孔子はもとより、栗山英樹さんも出てくれば、
渋沢栄一も出てくる。
ラジオ番組さながら、安岡塾長と村上塾頭の掛け合いで、
論語知らずでも楽しめる。
渋沢栄一は、論語をこよなく愛した。
論語をなめるように読み、実践していった。
論語のエキスを、日常生活や仕事に生かしてきた。
「一言一句が、すべて実際の日常生活に応用がきく。読めばすぐ実行できるような基本の道理を説いている」と述べている。
自ら、論語の解説を書物にしている。
解説の中で、明治政府や軍人の人物批評もしている。
どうやら長州に辛く、薩摩に甘い傾向がある。
自分の善行を人に自慢せず、辛いことは人に委ねず自分でやるような人を「陰徳」のある人という。

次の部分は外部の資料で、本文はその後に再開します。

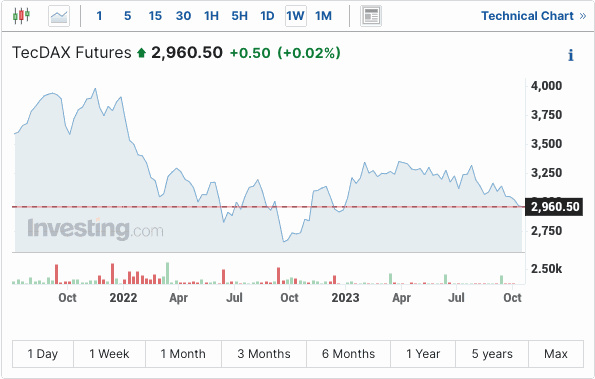This screenshot has width=595, height=379.
Task: Click the 2,960.50 price marker label
Action: tap(554, 207)
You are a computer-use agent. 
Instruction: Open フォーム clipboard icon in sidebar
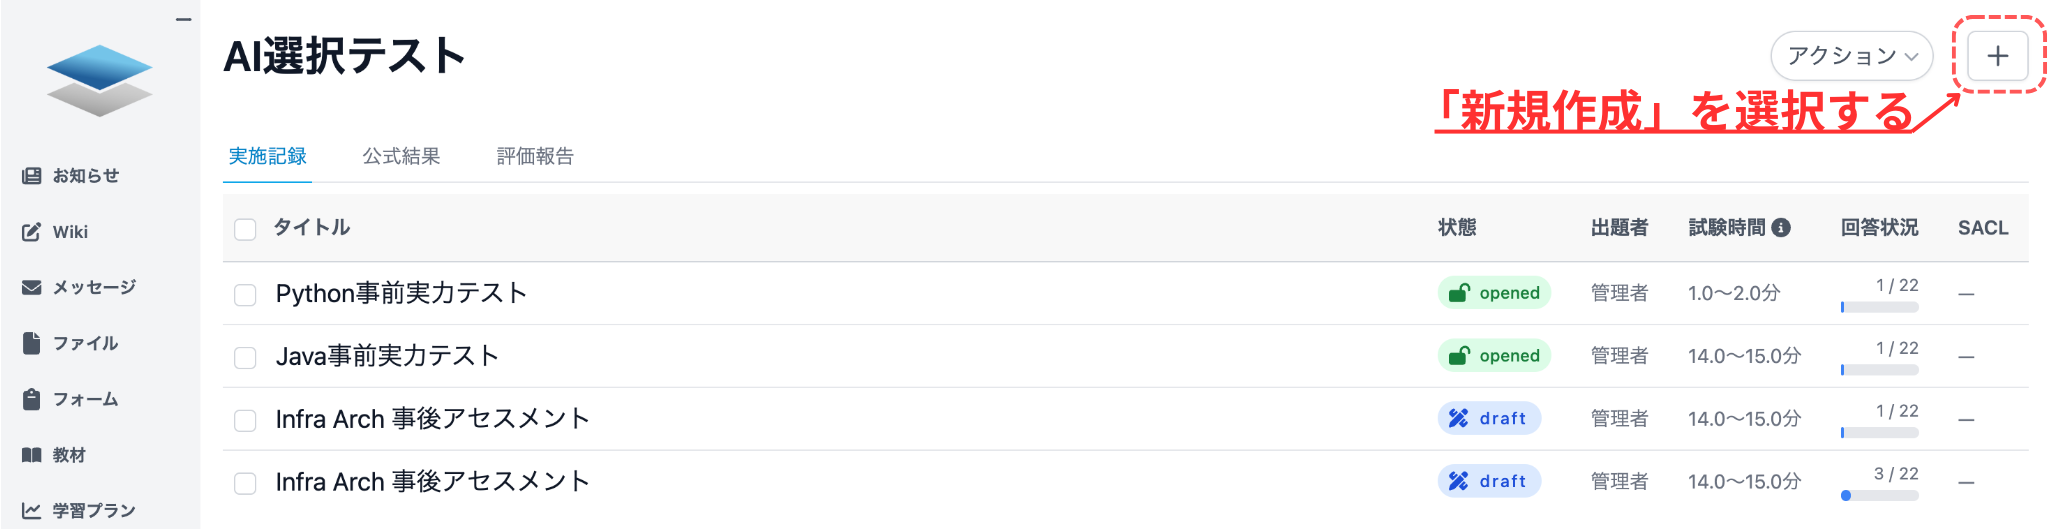click(32, 400)
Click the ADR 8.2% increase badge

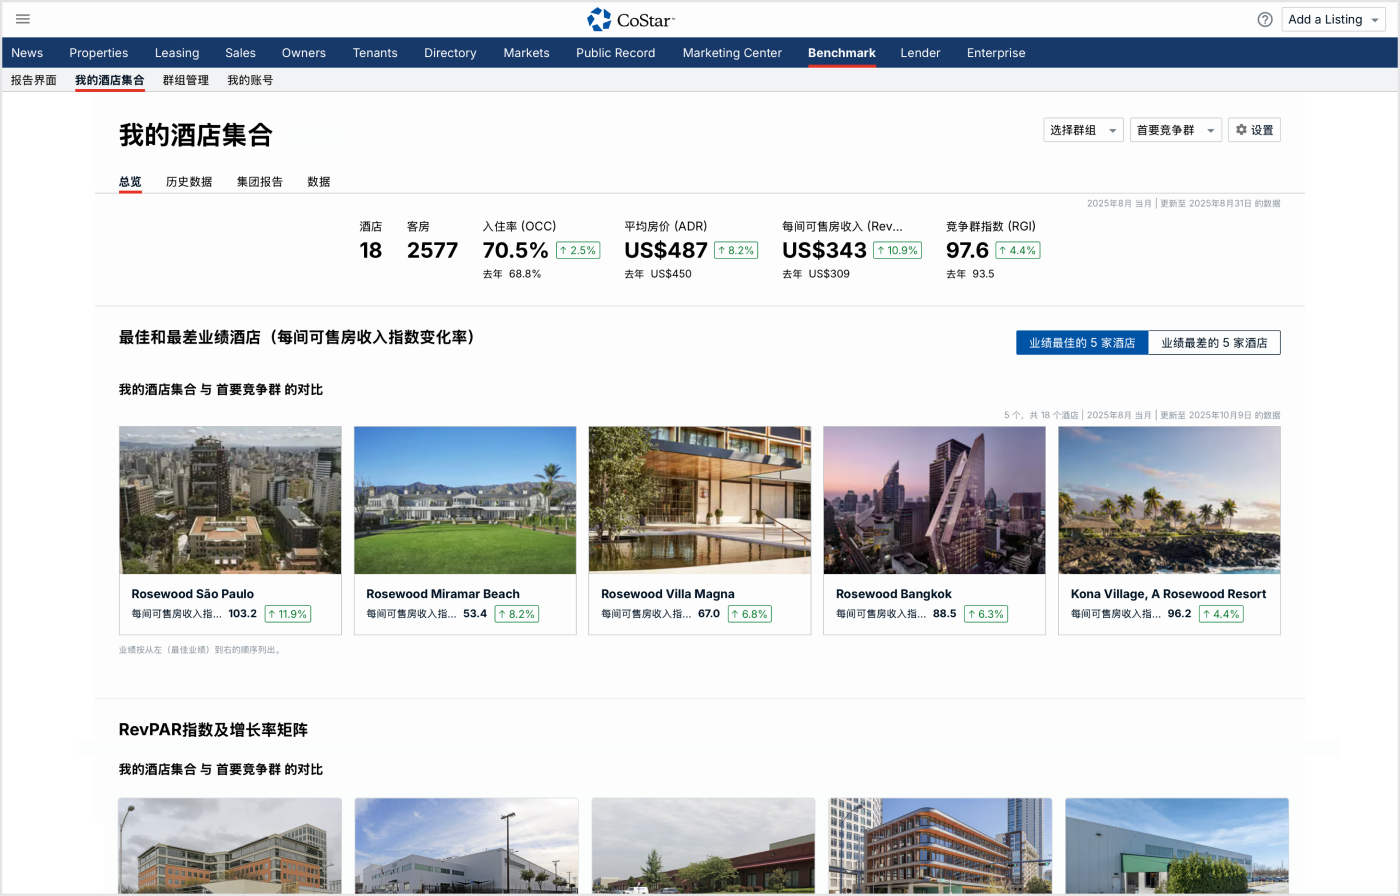pos(735,250)
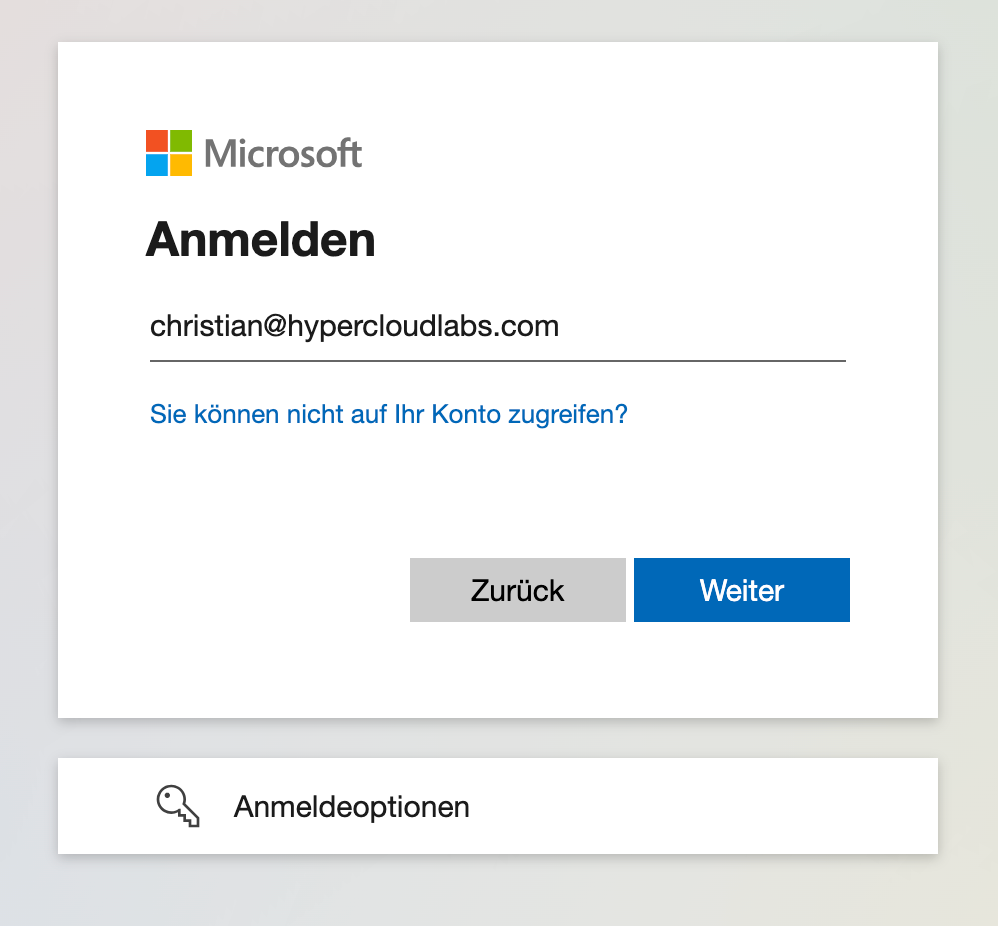Click the Microsoft wordmark text
Image resolution: width=998 pixels, height=926 pixels.
click(x=283, y=154)
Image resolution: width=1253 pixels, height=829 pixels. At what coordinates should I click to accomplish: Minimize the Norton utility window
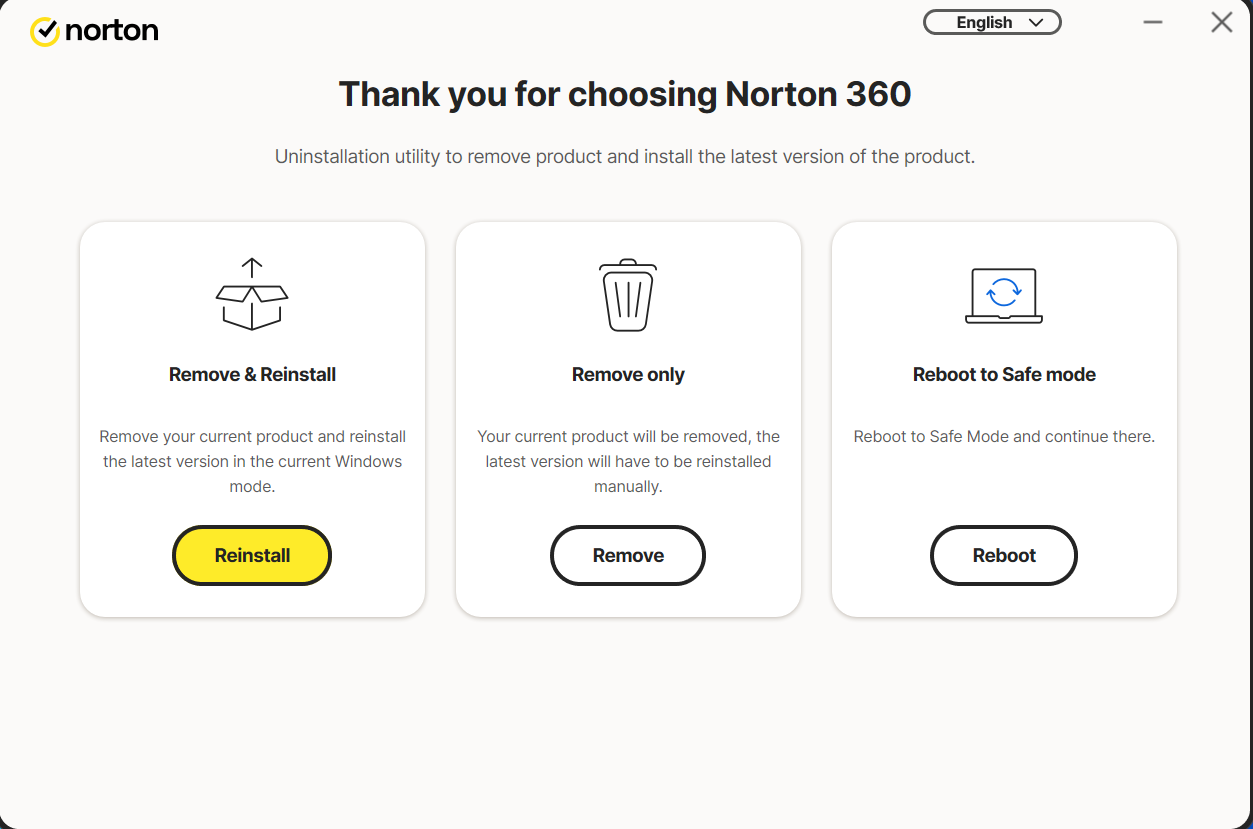(1153, 22)
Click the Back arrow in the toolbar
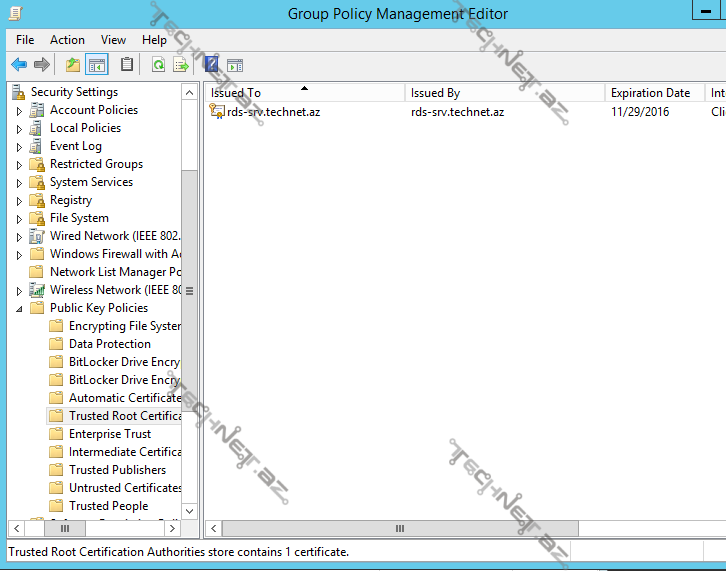The height and width of the screenshot is (571, 726). pyautogui.click(x=18, y=65)

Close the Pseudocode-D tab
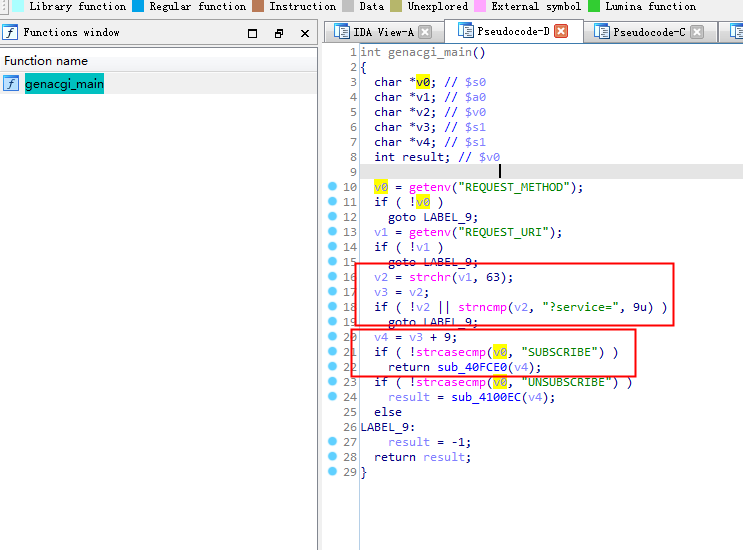(x=561, y=32)
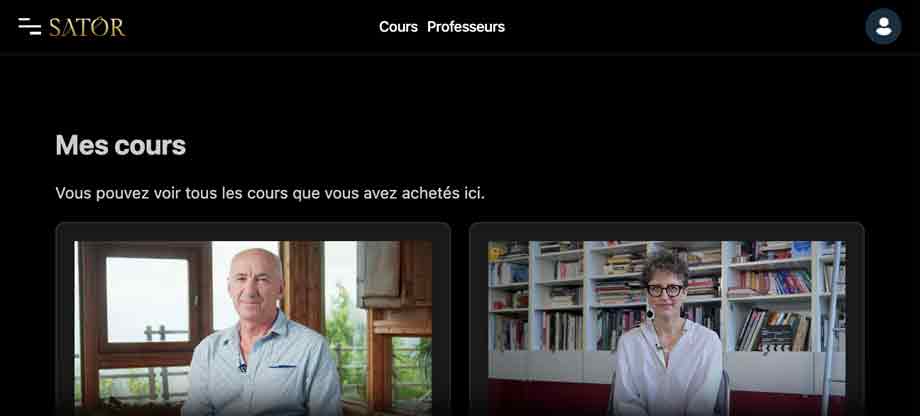This screenshot has width=920, height=416.
Task: Open the hamburger menu icon
Action: pyautogui.click(x=29, y=26)
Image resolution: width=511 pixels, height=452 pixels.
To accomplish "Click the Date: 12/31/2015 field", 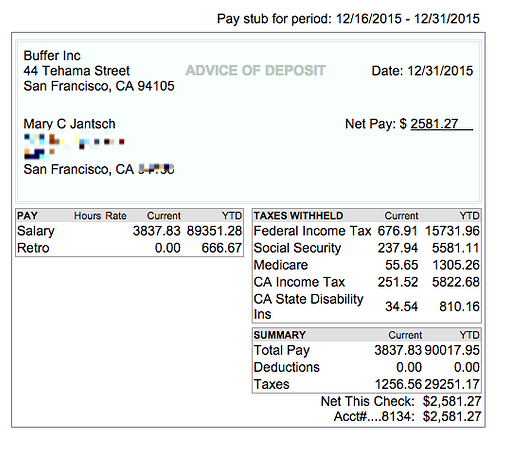I will click(422, 71).
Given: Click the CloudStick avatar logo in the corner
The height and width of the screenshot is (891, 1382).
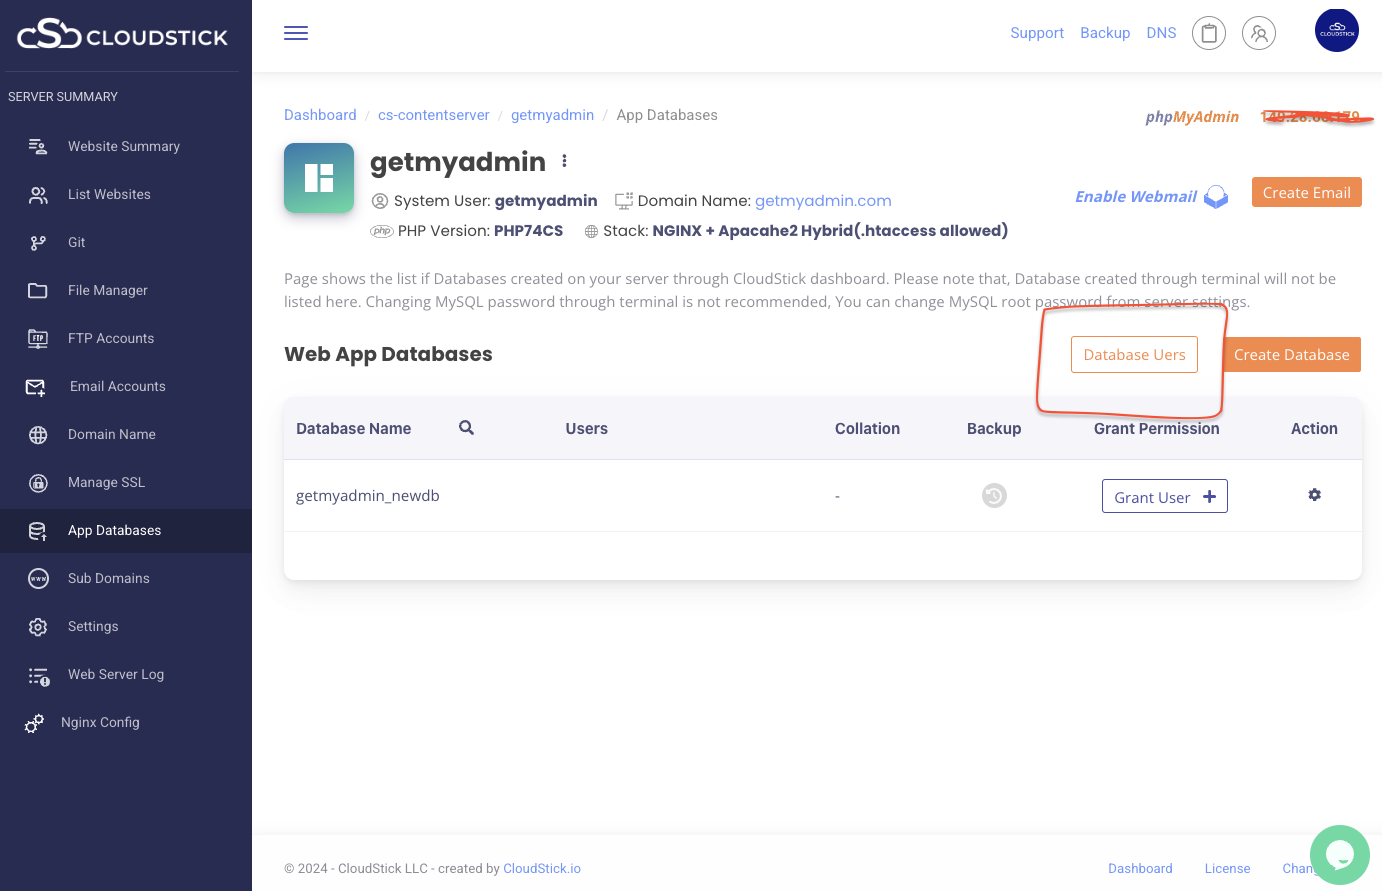Looking at the screenshot, I should [x=1337, y=30].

伊藤博文や井上馨は自慢したがるが、西郷兄弟は陰徳の人。
大山巌にいたっては、「陰徳の大器」と手放しの褒めようだ。
日露戦争の時、満州軍総司令官として陣頭指揮をとったが、
泰然自若としていたそうだ。
孔子は、道に志し、徳も仁も大切だが、芸に遊ぶことも大事だと説いた。渋沢は、文献をひもとき、「徳とは、自らやましいことがなく、外に利を求めて他に害を及ぼすような憂いをなくす心情」と解説している。
また「仁とは、博く愛すること。他へ幸福を分かち与えようとする心情である」と述べている。徳と仁は人の心情の根底におくものだが、これだけでは人間が堅すぎて窮屈になってしまうから、趣味を持ったほうがいい。政治家は政治ばかり、学者は学問ばかりにとわられがちだが、趣味を持たないと完全な人物にはなれない。